What this exercise asks:
1) In the article about Ovation Theatre's "The Sound of Music," who plays the role of Gretl?
2) Write the next few paragraphs of the article about Ovation Theatre's "The Sound of Music," picking up after its final sentence.

Provided passage:
● ● ●
Comedian W.C. Fields once quipped, "Never work with children or animals." Whether it was due to their unpredictability or their ability to steal a scene, while some may agree with that adage, that's not the case at Ovation Theatre, which opens its production of "The Sound of Music" on Friday with a group of showstopping young performers. 

"They're going to steal the show, hands down," said Amelia Mejia, who plays Maria, governess to the von Trapp children. "Any scene with them, I just light up on stage."

"You have the top-notch children of Bakersfield playing these roles. Even the youngest girl in the cast (Evangeline Heber, who plays 6-year-old Gretl) takes dance lessons, voice lessons."

Mejia said the other young von Trapps — Ava Briscoe (Liesl), Brandon Antongiovani (Friedrich), Kaya Leyendecker (Louisa), Caleb Kohler (Kurt), Addison Cline (Brigitta) and Gwen Grider (Marta) — also have an impressive level of commitment and training, with some even booking professional acting gigs in L.A.

The actress loves working with young actors, recalling her positive experience during "Gypsy" at the Ovation in 2017 in which she and co-star Kelsea Johnson had child actors cast as their younger selves.

"To be able to teach children in musical theater, if I can be a partner, if I can teach someone, I'm going to take every opportunity," she said. "I want to be that influence."

Since all the children playing von Trapps are trained singers, Mejia said they were able to add harmonies to numbers like "Do-Re-Mi" and "The Lonely Goatherd," taking them to another level.
● ● ●
Data listing:
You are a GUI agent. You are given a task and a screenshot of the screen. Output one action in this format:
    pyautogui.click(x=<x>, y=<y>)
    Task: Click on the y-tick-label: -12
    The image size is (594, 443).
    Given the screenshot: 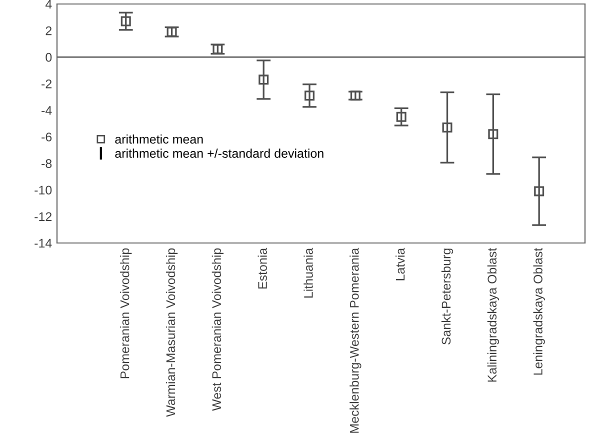 What is the action you would take?
    pyautogui.click(x=43, y=216)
● ● ●
Your written answers:
1) Evangeline Heber

2)
"The lyrics, the amount of energy it takes, it is one of my most fun experiences with the kids," she said of "Goatherd." "They have to yodel, do fun things, so it brought us out of our comfort zones."

For her own part, Mejia said that after getting over the initial shock of being cast in one of musical theater's most iconic roles, she set down to put in the work.

"I wanted to do her justice. She's not a made-up character, she's a real person. I did the research; there were a lot of levels to her."

For anyone not acquainted with the show, which was based on a real-life story and popularized by the 1965 film starring Julie Andrews and Christopher Plummer, it focuses on the large von Trapp family, helmed by widower Capt. Georg von Trapp (played here by Rikk Cheshire). Maria is a postulant from an abbey who comes to serve as governess, falling in love with the whole family, who then must escape Austria after it is annexed by Nazi Germany.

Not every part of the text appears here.